Christian bishop and theologian

Felix (died 818) was a Christian bishop and theologian. He served as bishop of Urgell (783–99) and advocated the christology known as Spanish Adoptionism because it originated in the lands of the former Visigothic Kingdom in Spain. He was condemned for heresy and all his writings were suppressed. They are known today only through quotations contained in the writings of his opponents.

Felix became bishop at an unknown date and lived at the monastery of Sant Sadurní de Tavèrnoles, in the foothills of the Pyrenees. Before coming to prominence for his adoptionist Christology, he wrote an apology for Christianity against Islam, Against the Saracen. This work is now thought to be lost. In 788, Felix attended a provincial synod in the Archdiocese of Narbonne and signed the conciliar acts. A denunciation of Felix was later attached to these acts because of the presence of Felix's name.

In 789 or 790, the city of La Seu d'Urgell surrendered to a Frankish army and Urgell was incorporated into the Frankish kingdom. This separated the bishopric of Urgell politically from the bulk of the Spanish (Visigothic) church, which was still under Islamic rule. About this time Felix came to prominence for his christological teachings, which attracted criticism from the Anglo-Saxon scholar Alcuin of York. Alcuin attests that Spanish Adoptionism was widespread among all social classes in formerly Visigothic areas.
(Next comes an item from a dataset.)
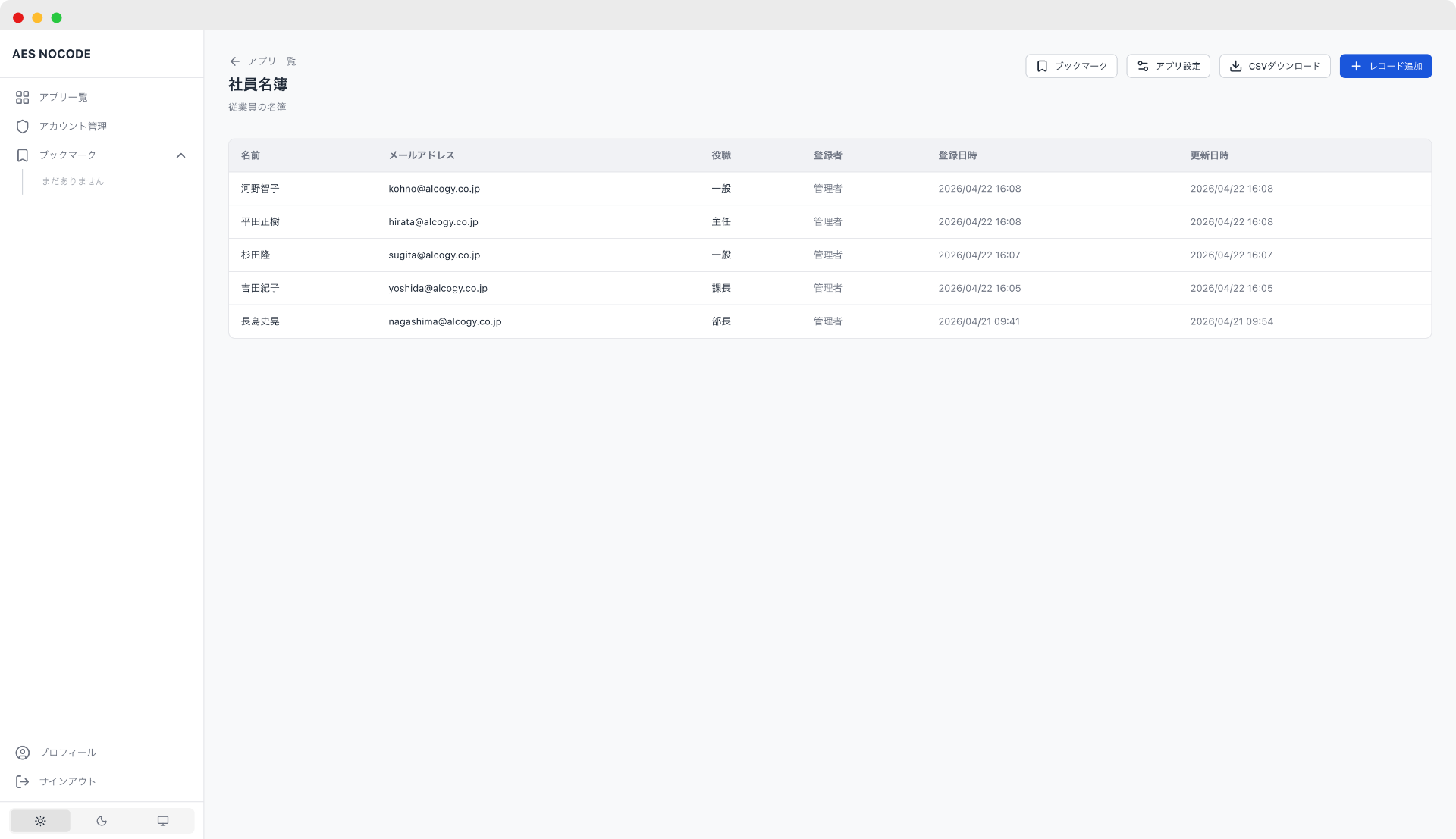Click the bookmark icon in the sidebar
1456x839 pixels.
22,155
In 792, the Frankish king Charlemagne convened a council at Regensburg for the purpose of condemning Felix for heresy. This it did, although the acts of the council have been lost. In response to his condemnation, Felix set out for Rome to formally recant.

The Council of Frankfurt in 794 condemned his teachings as heretical.

He was exiled from Urgell and died in Lyon in 818.